Paru l’an dernier, « Weather Systems » nous faisait découvrir un songwriter acrobate et sensible, maniant l’écriture pop avec la grâce d’un funambule suspendu dans le vide. Ses mélodies sans gravité, d’une allégresse timide mais si charmante, nous auront accompagnés tout au long de l’année. Aujourd’hui le Bostonien nous propose un nouvel album, et c’est la même apesanteur qui assaille nos oreilles à l’écoute de ces 14 titres sans esbroufe, mais d’une valeur inestimable. Son violon en guise de fidèle compagnon, Andrew Bird tisse des merveilles de mélodies sans attache terre à terre, tel un Arthur Russell fan de Nick Drake et de Linda Perhacs. Qu’il caresse son engin à rebrousse-poil ou le sample en boucles hypnotiques, Andrew Bird n’est jamais son esclave mais son amant fidèle : entre eux c’est l’amour, le vrai, même si parfois ça pète (« Fake Palindromes »). On ne remerciera jamais assez Andrew Bird d’exister à travers sa musique : sans elle on n’aurait pas gagné un ami, quelqu’un à qui parler, dans la joie ou la détresse.

Andrew Bird

Weather Systems

Andrew Bird n’est pas très connu, et pourtant ce « Weather Systems » est déjà son sixième album.
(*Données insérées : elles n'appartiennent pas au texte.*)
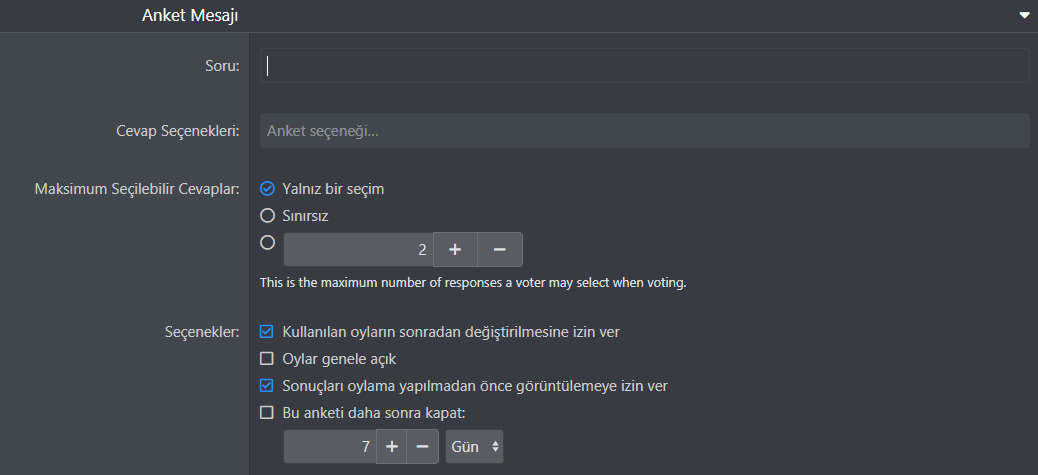This screenshot has height=475, width=1038.
Task: Click minus icon for maximum selectable answers
Action: coord(500,249)
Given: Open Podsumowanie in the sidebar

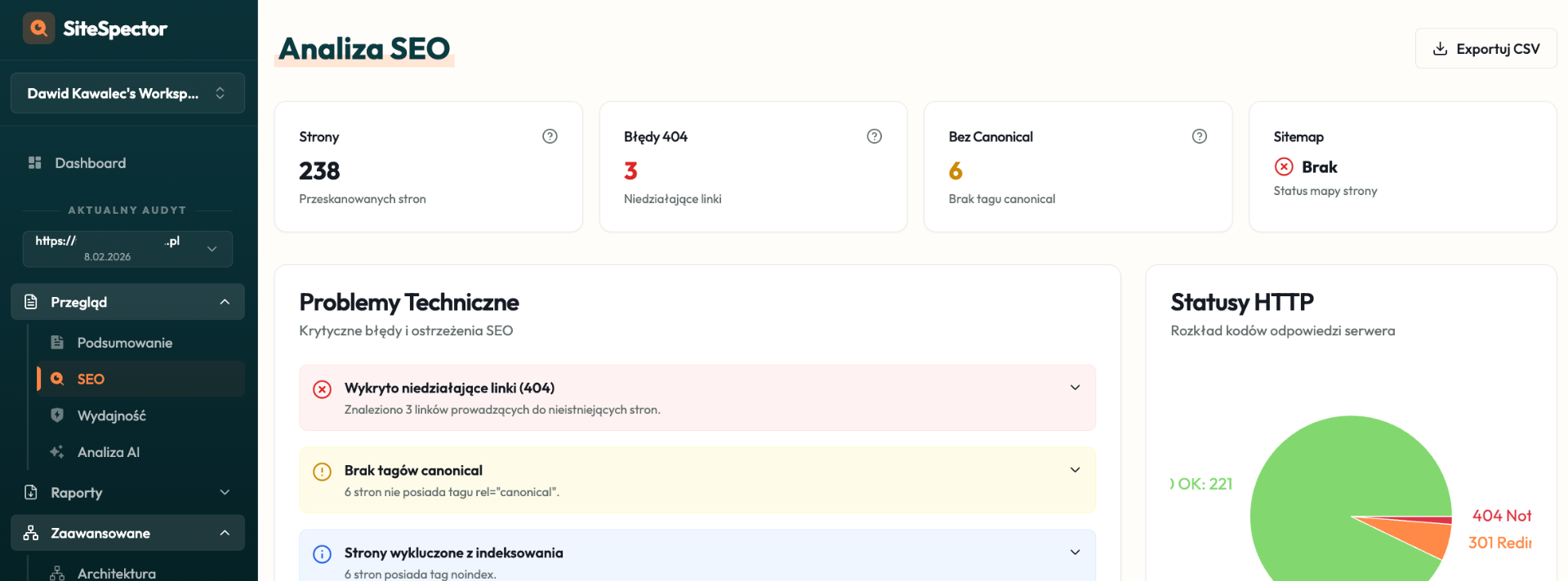Looking at the screenshot, I should 124,343.
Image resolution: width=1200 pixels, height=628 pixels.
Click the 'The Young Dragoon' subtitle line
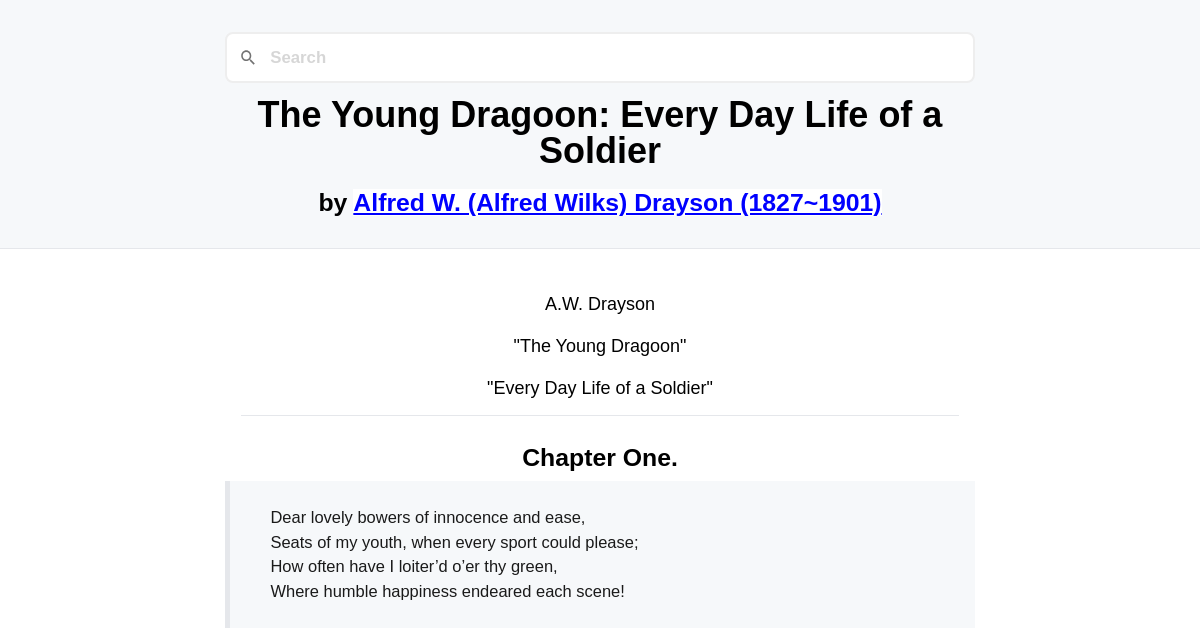(x=599, y=346)
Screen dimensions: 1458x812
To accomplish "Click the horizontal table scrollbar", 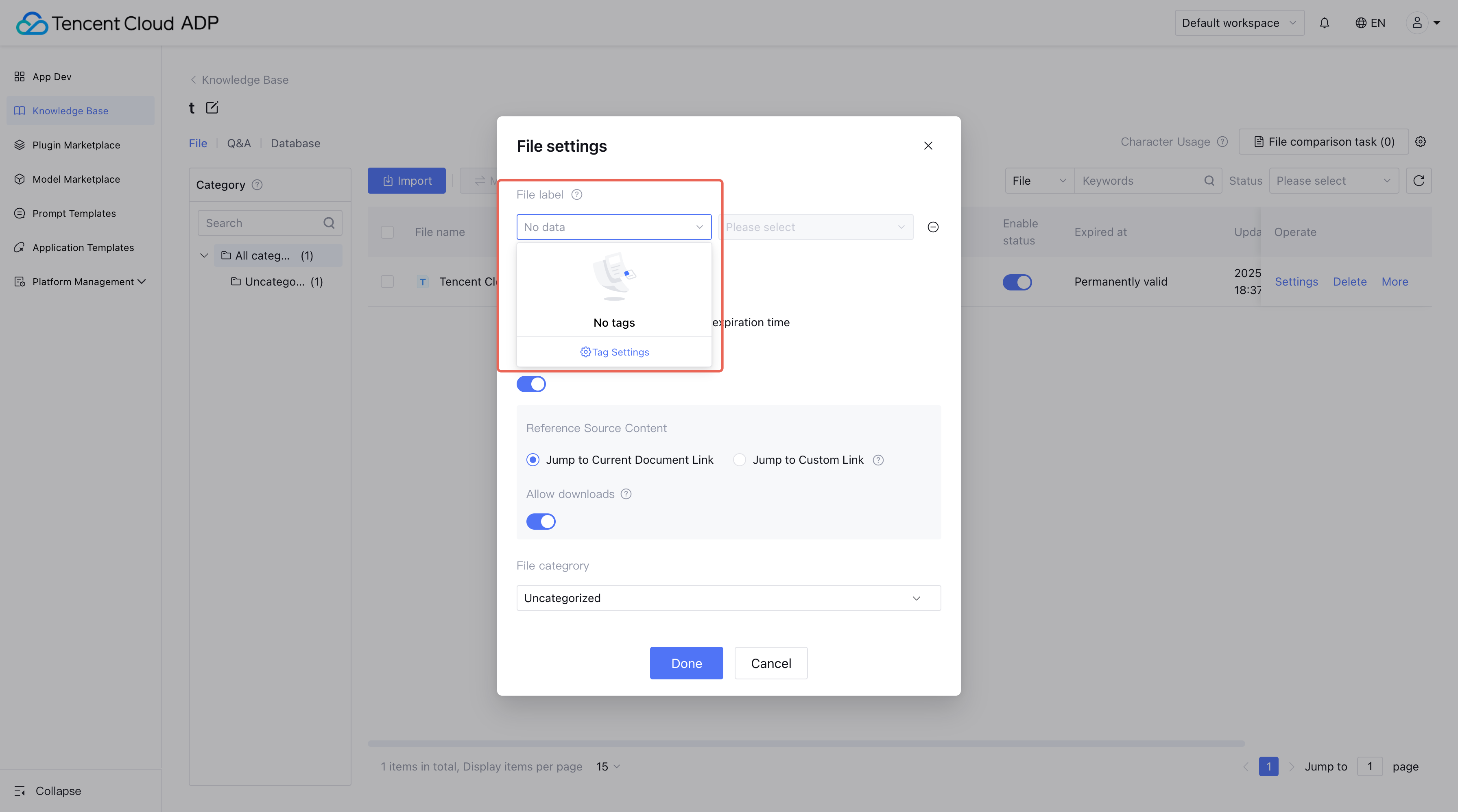I will coord(805,743).
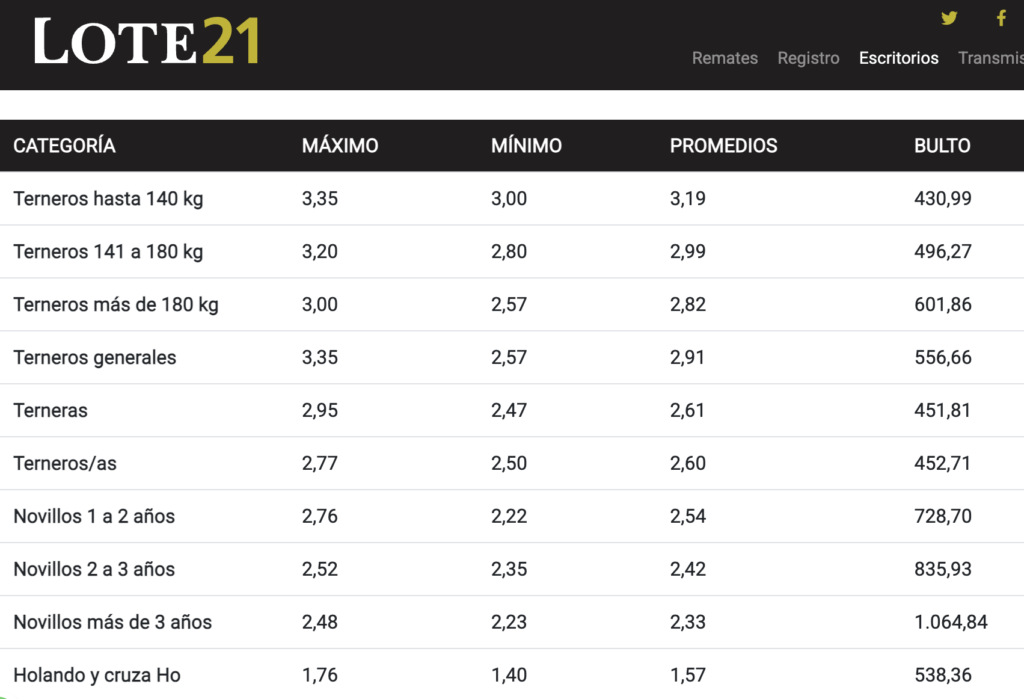
Task: Click the BULTO column header
Action: coord(942,146)
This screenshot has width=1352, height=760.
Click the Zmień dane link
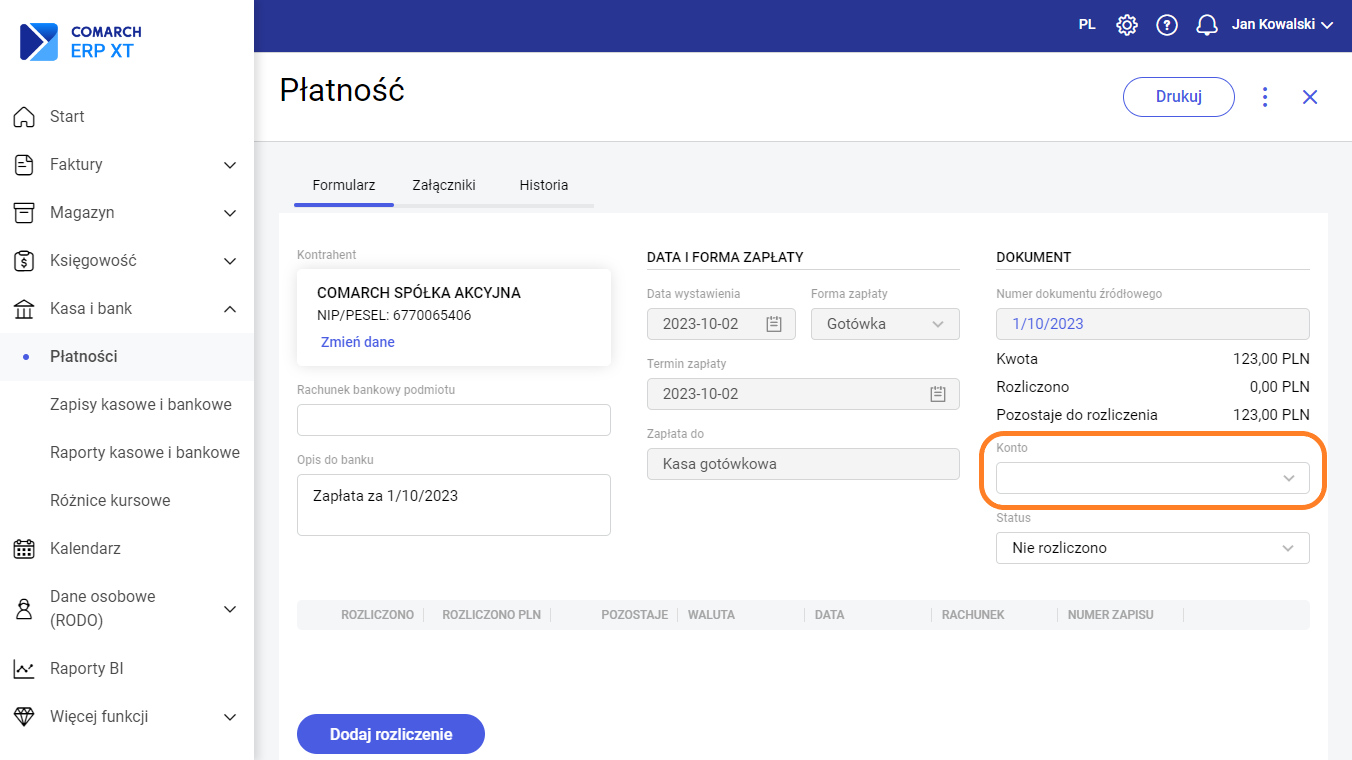click(x=357, y=342)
Il y a des injustices qu’il faut à tout prix réparer : Andrew Bird, donc, est un petit génie folk, le genre de songwriter qu’on croise rarement sur nos platines. Jeff Buckley et Elliott Smith peuvent reposer en paix. Rufus Wainwright peut arrêter ses gargarises. Jackson Browne, Mike Scott et Tom Rapp peuvent dormir sur leurs deux oreilles. Parce qu’avec Andrew Bird, la relève est assurée. « Weather Systems » débute pourtant sans trop bousculer nos petites habitudes : on a déjà entendu ces ambiances feutrées chez Wilco, Timesbold et Jim White. Ce qui s’avère quand même étrange, c’est ce violon d’une lancinante beauté qui squatte presque chaque note, enrobe les mélodies de ses douces caresses. Sur « Action/Adventure », le morceau du milieu, sa présence se fait même plus pesante, et « Weather Systems » de glisser peu à peu dans les limbes d’un univers rêveur (rêvé ?), à mi-chemin entre la country la plus tranquille et le post-folk à la Rachel’s. A ce moment, la musique d’Andrew Bird provoque une apaisante sensation de bien-être. Comme si le nuage de la pochette, même gorgé de pluie, devenait le plus douillet des refuges. De ces strates en tout point célestes (la fin de l’album, élégiaque), on scrute le coucher de soleil : c’est beau. Et à chaque écoute c’est pareil : avec « Weather Systems », c’est déjà le printemps.